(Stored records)
Content starts
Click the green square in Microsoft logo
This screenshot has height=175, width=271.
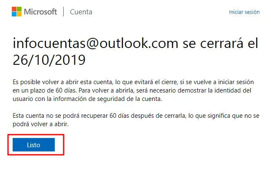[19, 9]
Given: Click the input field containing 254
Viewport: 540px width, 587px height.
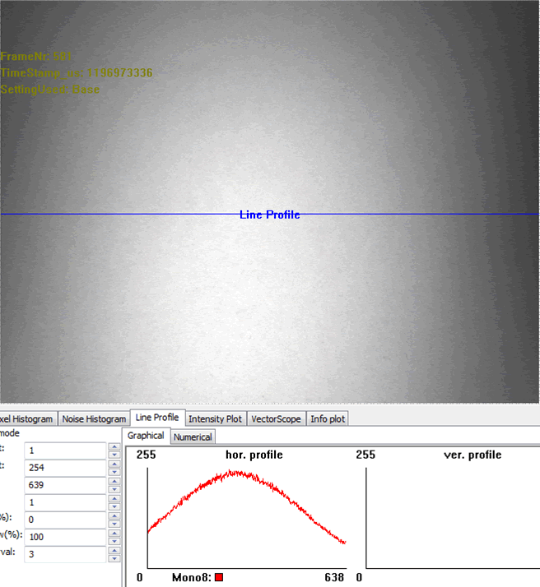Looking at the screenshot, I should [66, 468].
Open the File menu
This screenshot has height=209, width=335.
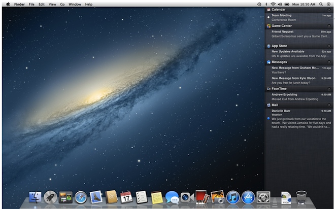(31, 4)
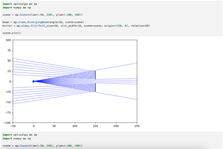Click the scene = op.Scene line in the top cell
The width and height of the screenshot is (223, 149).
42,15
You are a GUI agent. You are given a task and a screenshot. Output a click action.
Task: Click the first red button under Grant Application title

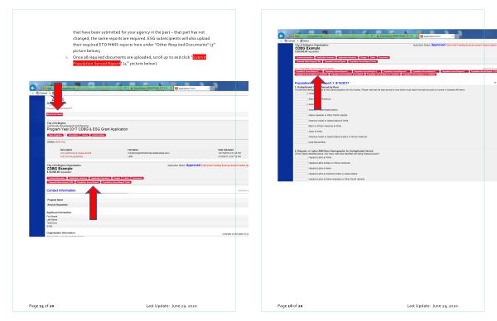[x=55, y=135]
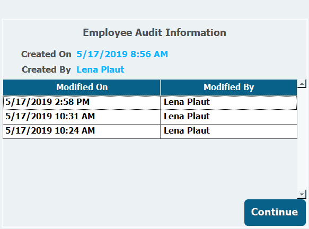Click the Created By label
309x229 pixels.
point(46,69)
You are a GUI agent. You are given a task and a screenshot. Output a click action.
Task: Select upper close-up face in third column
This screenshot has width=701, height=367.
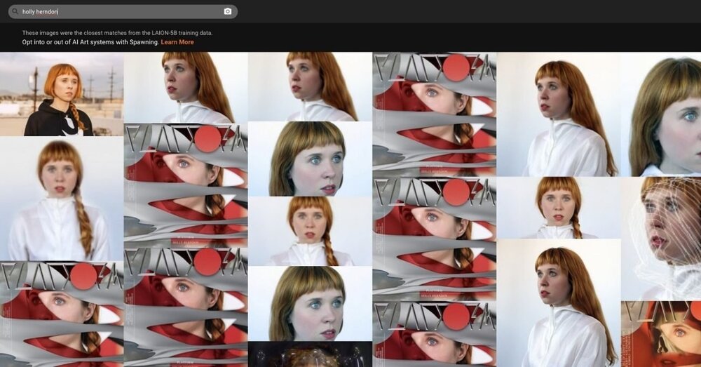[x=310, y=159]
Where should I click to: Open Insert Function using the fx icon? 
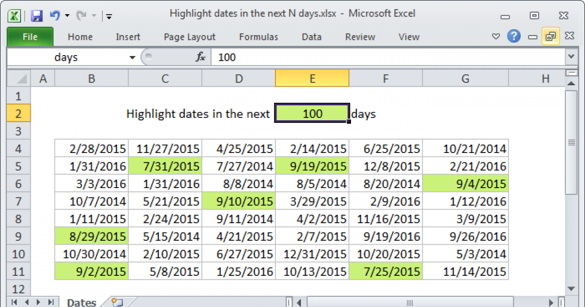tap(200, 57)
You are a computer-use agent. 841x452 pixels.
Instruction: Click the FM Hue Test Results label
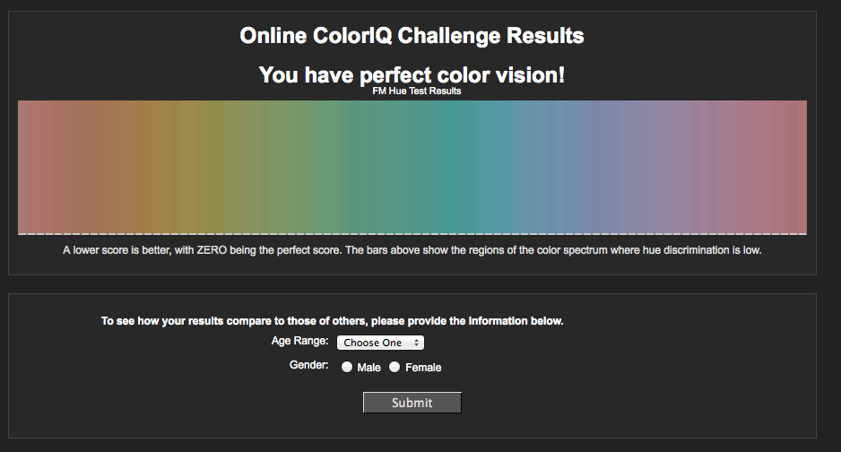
Content ends
* _Exercise directions_: Each line of the data above must be reproduced as written. Skip the pictures.

* _Response for this exercise_:
Click the green square in Microsoft logo
This screenshot has height=175, width=271.
[19, 9]
Given: Click the input field containing 254
Viewport: 540px width, 587px height.
Looking at the screenshot, I should [66, 468].
Open the File menu
This screenshot has height=209, width=335.
(31, 4)
Click the scene = op.Scene line in the top cell
The width and height of the screenshot is (223, 149).
42,15
You are a GUI agent. You are given a task and a screenshot. Output a click action.
Task: Click the first red button under Grant Application title

[x=55, y=135]
Click the Created By label
309x229 pixels.
point(46,69)
You are a GUI agent. You are given a task and a screenshot. Output a click action.
Task: Select upper close-up face in third column
This screenshot has width=701, height=367.
[x=310, y=159]
Where should I click to: Open Insert Function using the fx icon? 
tap(200, 57)
You are a computer-use agent. 841x452 pixels.
Instruction: Click the FM Hue Test Results label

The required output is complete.